Moleküler Belirteçlerin Prognostik ve Prediktif Değeri

Moleküler profil, astroglial tümörlerde hastalık seyrini öngörmede kritiktir. Genel olarak IDH-mutant astrositomlar, IDH-wildtype versiyonlara göre daha iyi prognoza sahiptir. Benzer şekilde MGMT promotor metilasyonu olan GB’lerde ortanca sağkalım anlamlı uzarken, CDKN2A/B delesyonu varlığı IDH-mutant tümörlerde kötü prognoz ile ilişkilendirilmiştir. TERT mutasyonu tek başına oligodendrogliom veya GB altgruplarında anlamlı bir prognostik faktör olarak kabul edilmese de, bu genlerin kombinasyonu tümörün kimliğini ve agresifliğini belirler. TP53 veya ATRX mutasyonları ise daha çok tümör tanımlaması açısından değer taşır.

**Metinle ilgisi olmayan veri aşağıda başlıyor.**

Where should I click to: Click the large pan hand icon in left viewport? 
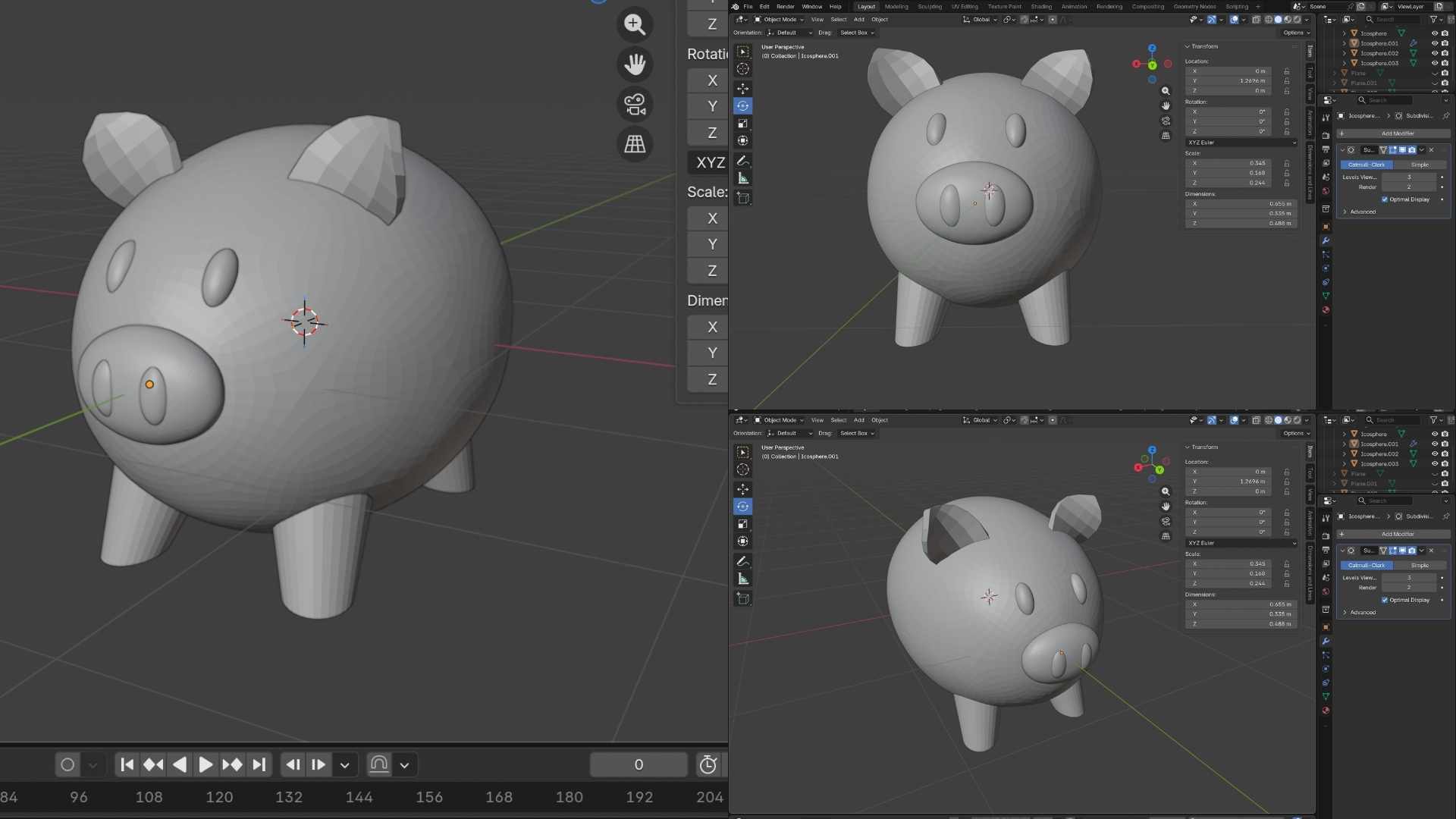(635, 64)
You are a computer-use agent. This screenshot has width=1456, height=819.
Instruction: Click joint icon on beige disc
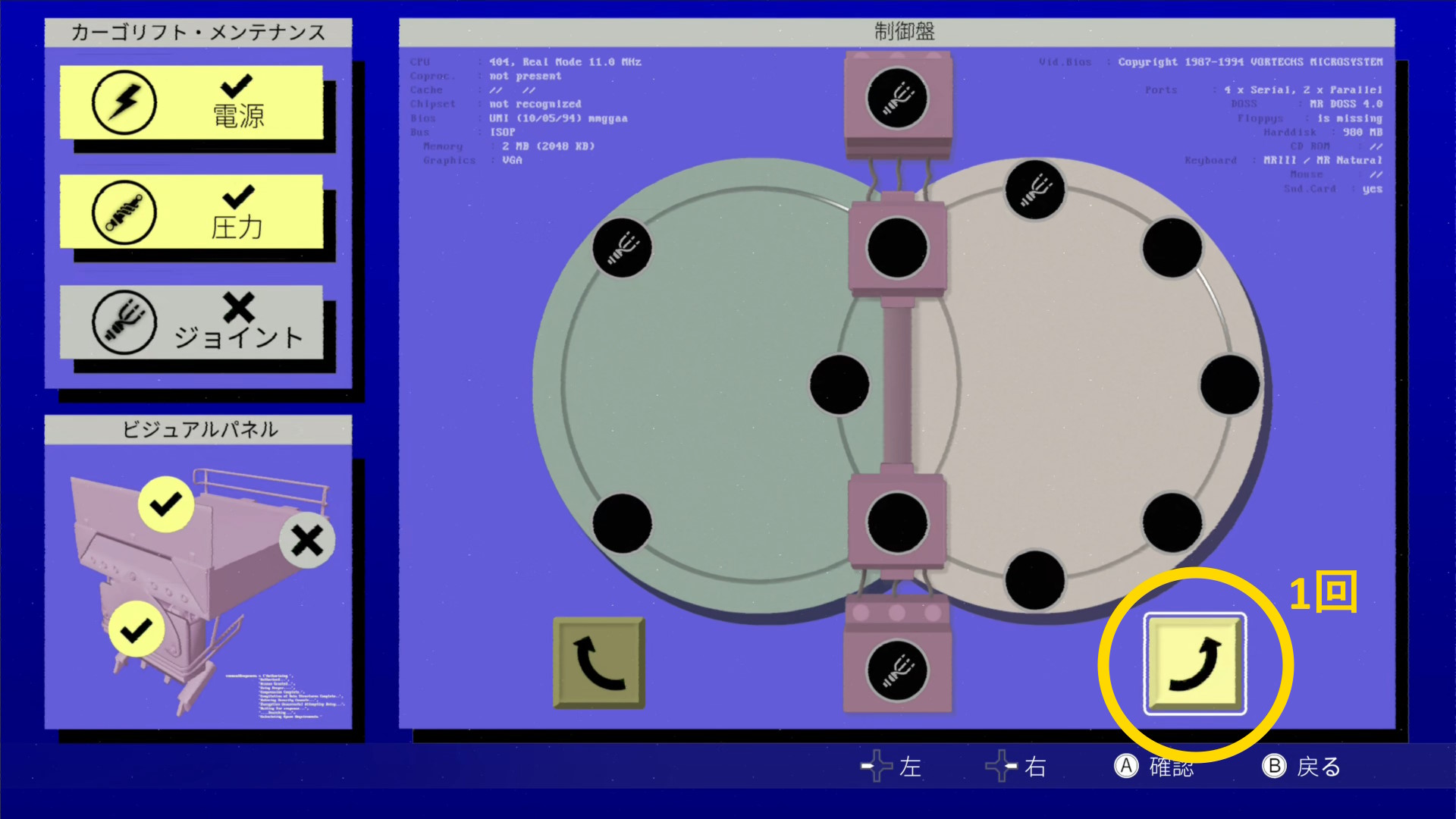(x=1034, y=190)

Öte yandan bazı belirteçler tedavi yanıtını öngörmede prediktiftir. MGMT metilasyonu, temozolomid duyarlılığı için güçlü bir göstergedir. Aynı şekilde, tümör IDH-mutasyonlu ise yakın gelecekte onay almış IDH inhibitörleri (ivosidenib/vorasidenib) ile tedavi imkânı doğabilir. BRAF V600E varlığı, BRAF/MEK inhibitörleriyle iyi yanıt alma şansını artırır. NTRK füzyonları çok nadir olmakla birlikte, saptandığında larotrectinib/entrectinib gibi tümöre özgü onaylı ajanlarla yüksek oranda cevap alınabilmektedir. Öte yandan EGFR amplifikasyonu GB için belirgin prognostik kötü gösterge olsa da güncel çalışmalar EGFR hedefli tedavilerin yaşam süresini anlamlı düzeyde uzatamadığını göstermiştir. Yine de moleküler belirteçlerin varlığı tedavi planını şekillendirmede giderek artan bir rol üstlenmektedir.

Moleküler Alt Tiplere Göre Tedavi Yaklaşımı ve Güncel Araştırmalar

Moleküler alt türe göre kişiselleştirilmiş tedavi stratejileri geliştirilmektedir. IDH-mutant astrositomlar genellikle genç hastalarda görülür ve nispeten yavaş seyirlidir. Standart tedavi cerrahi + radyoterapi (+/- kemoterapi) olsa da, rekürren veya ileri evre olgularda IDH inhibitörleri (ivosidenib/vorasidenib) kullanımı gündemdedir. Vorasidenib, Grade II IDH-mut gliomlarda PFS’yi iki katına çıkarmış ve Ağustos 2024’te FDA onayı almıştır. Bunun yanı sıra oligodendrogliomlarda 1p/19q kodelasyonu varlığı PCV (prokarbazin-lomustin-vinkristin) kemoterapisinden veya TMZ kemoterapisinden belirgin yarar sağladığı için tedavi protokollerine yön verir.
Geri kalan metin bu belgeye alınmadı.